Ce que fut surtout Elie Reclus, à l'évidence, c'est ethnographe. On se souvient avec gourmandise d'un rare petit volume des éditions du Fourneau intitulé Thanatos en bonne fortune (1995), un conte tzigane récolté par le grand homme, qui l'avait offert aux lecteurs de la Revue blanche.
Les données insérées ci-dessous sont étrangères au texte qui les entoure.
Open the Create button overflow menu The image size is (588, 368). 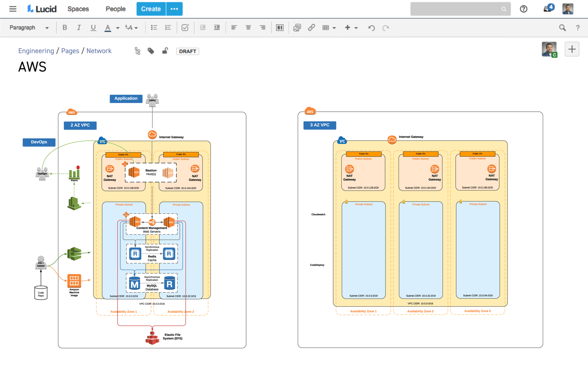174,9
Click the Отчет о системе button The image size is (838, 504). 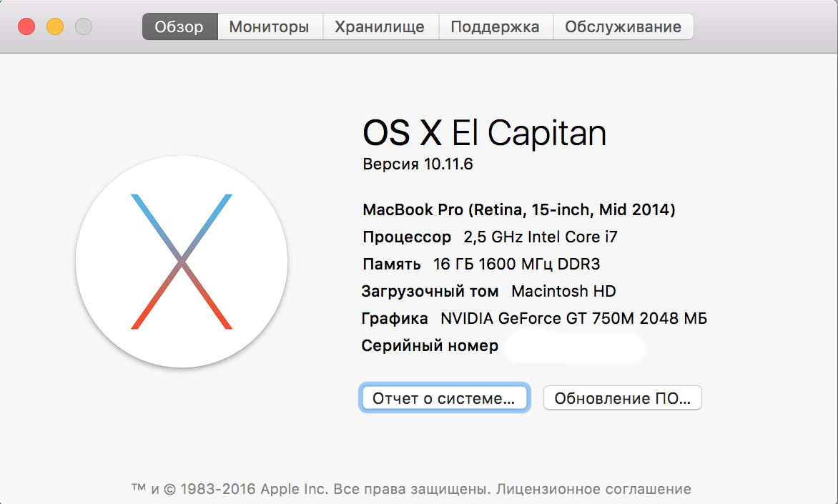coord(443,398)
Joël Cornuault a raison lorsqu'il affirme que les frères Reclus furent sans doute les derniers "savants indisciplinés", étrangers à l'expression académique des savoirs. Pour établir une comparaison, disons qu'un Claude Seignolle, dans son oeuvre paysanne, est probablement un cas contemporain de cette aspiration aux savoirs simples et fondamentaux.
Avec Le Pain, Elie Reclus ne dénonçait pas son programme. Cette "histoire" éditée en 1909 par l'historien des religion Maurice Vernes à partir du manuscrit inachevé trouvé dans ses archives, fait la synthèse des coutumes relatives à la récolte du grain, à la fabrication du pain et à la symbolique de ce "véhicule magique" singulier. Nul besoin d'insister sur l'intérêt d'un tel panorama qui, de nos campagnes aux temples mexicains, ne néglige aucun "fulminant Donar", aucune pratique, aucun tabou relatif à cette nourriture essentielle.
A l'heure où l'on se prépare à se gaver de mille produits de la nature, ce Pain pourrait constituer une forme de diète intellectuelle des plus saine.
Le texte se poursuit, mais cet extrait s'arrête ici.